Inhibition of the neuronal isoform of nitric oxide synthase significantly attenuates 1-methyl-4-phenylpyridinium (MPP⁺) toxicity in vitro

Summary.

The possible protection against the toxicity of 1-methyl-4-phenylpyridinium (MPP⁺) afforded by inhibitors of nitric oxide synthase (NOS) and the antagonist of N-methyl-D-aspartate receptor function, MK-801, was studied in a brain-slice superfusion system. Significant decreases in levels of dopamine and its metabolites 3,4-dihyroxyphenylacetic acid (DOPAC) and homovanillic acid were observed following incubation of slices with 25 μM MPP⁺. The activity of intracellular lactate dehydrogenase (LDH), a marker of cell viability, was also significantly decreased. These effects were attenuated by preincubation with I mM 7-nitroindazole (7NI), a selective inhibitor of the neuronal isoform of nitric oxide synthase (NOS).

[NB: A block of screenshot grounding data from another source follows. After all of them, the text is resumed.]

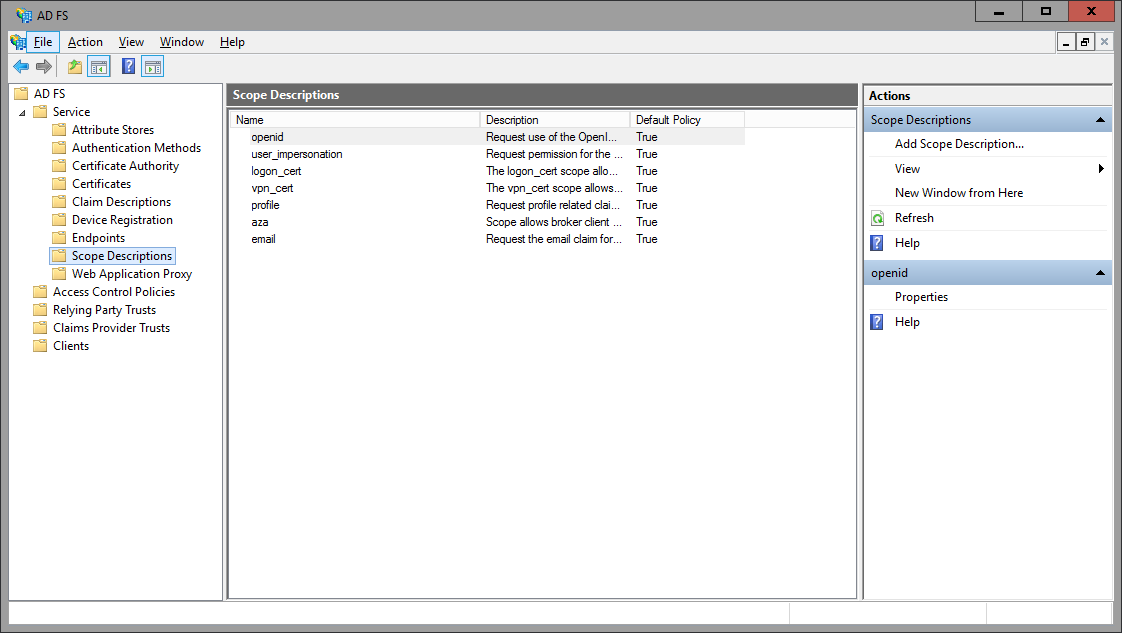The image size is (1122, 633).
Task: Click the Export List toolbar icon
Action: (x=73, y=66)
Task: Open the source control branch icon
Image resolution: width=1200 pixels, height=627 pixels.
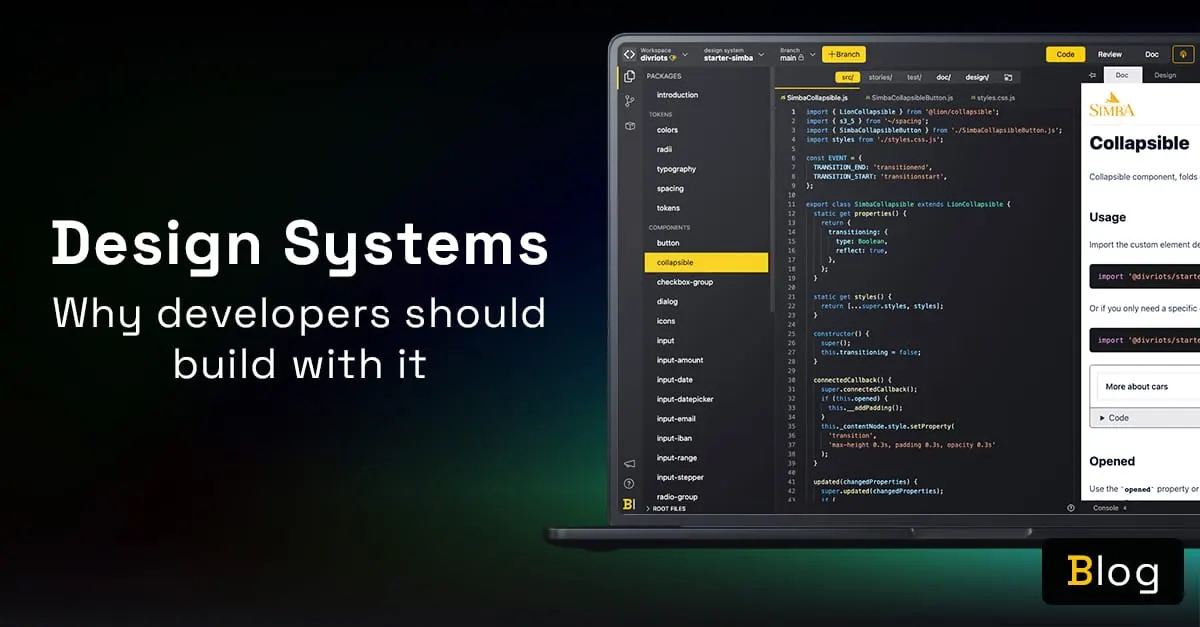Action: pyautogui.click(x=629, y=101)
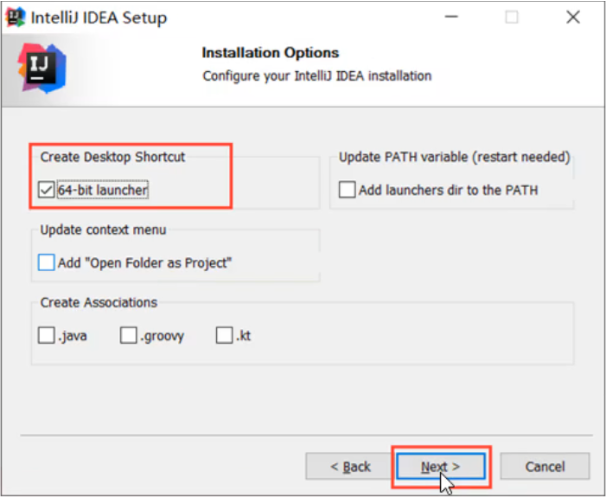606x497 pixels.
Task: Check the .kt association box
Action: pos(224,335)
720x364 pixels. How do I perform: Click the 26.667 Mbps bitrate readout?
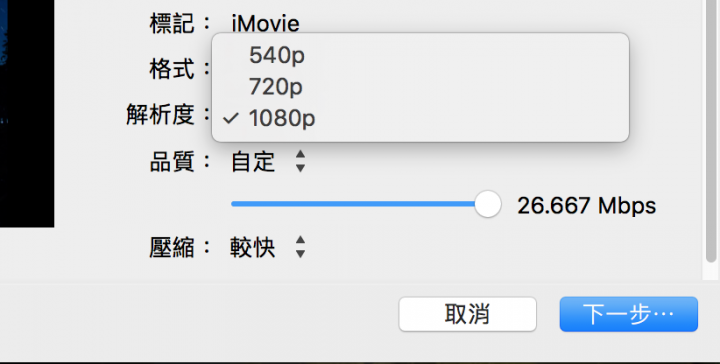pos(587,205)
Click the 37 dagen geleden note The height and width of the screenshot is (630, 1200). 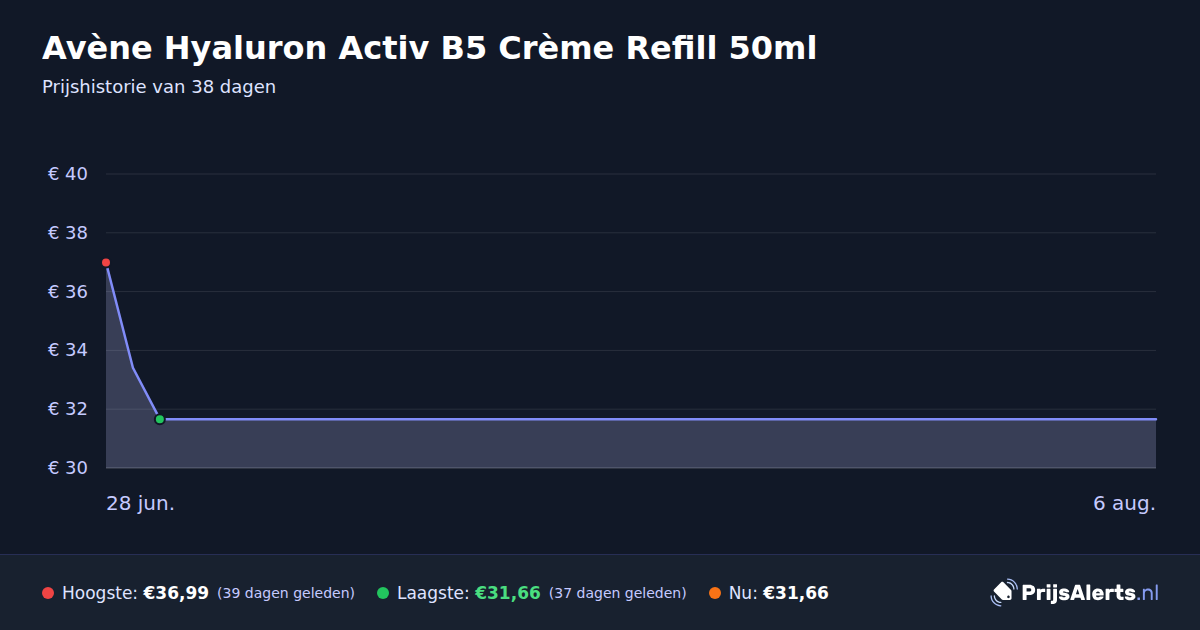coord(618,593)
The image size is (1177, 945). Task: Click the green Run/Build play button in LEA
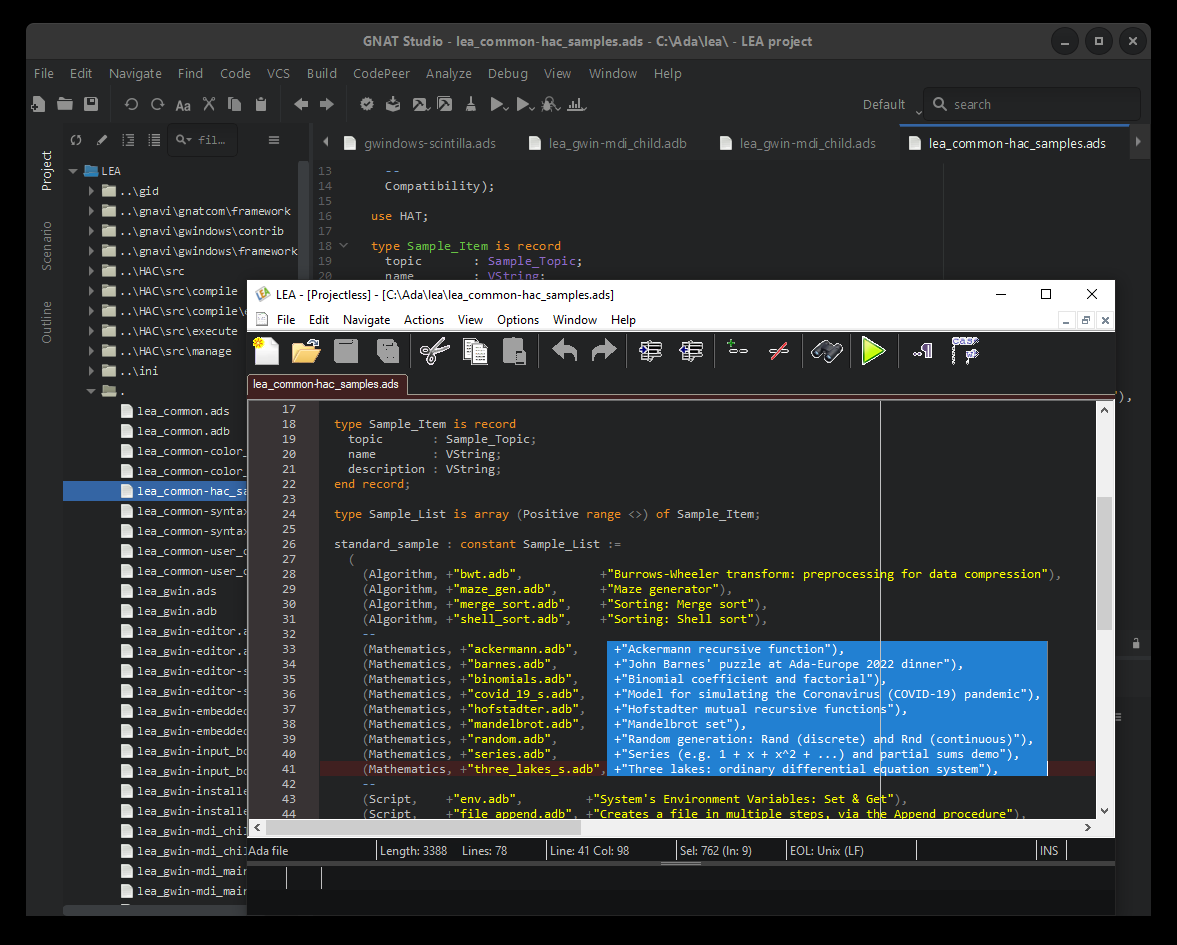(x=873, y=351)
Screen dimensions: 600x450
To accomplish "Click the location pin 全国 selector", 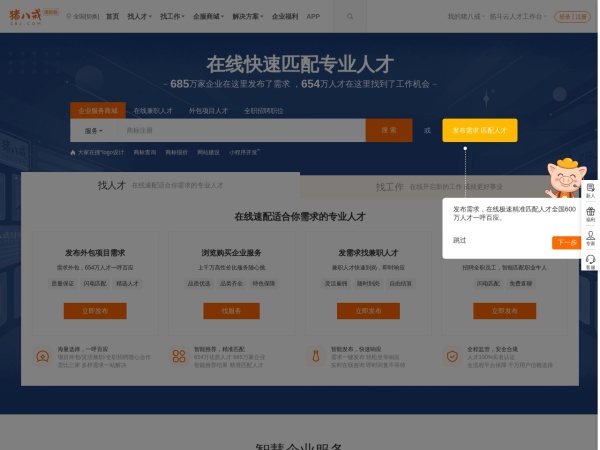I will point(84,17).
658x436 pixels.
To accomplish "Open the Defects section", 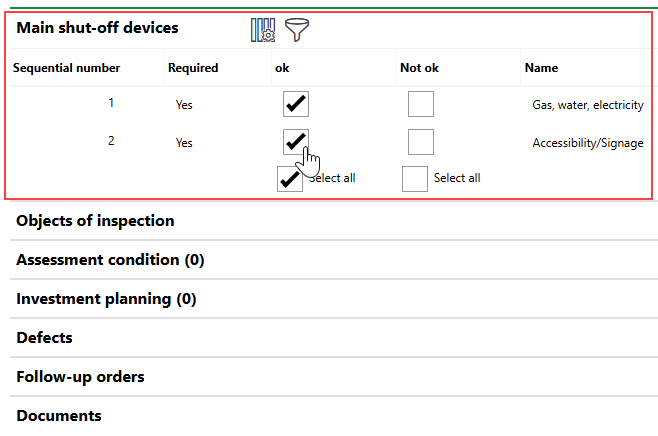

In contrast, the nonspecific NOS inhibitor N^ω-nitro-l-arginine, also at 1 mM, had no effect on levels of dopamine metabolites but did show a small attenuation of the levels of dopamine. 7NI alone caused some increase in levels of dopamine and a decrease in the metabolite DOPAC, which is consistent with it also acting as an inhibitor of monoamine oxidase-B. MK-801 afforded no significant protection of aminergic cells, although changes in LDH activity suggested that there may have been some protection of non-aminergic neurons affected by this, relatively high concentration of MPP⁺.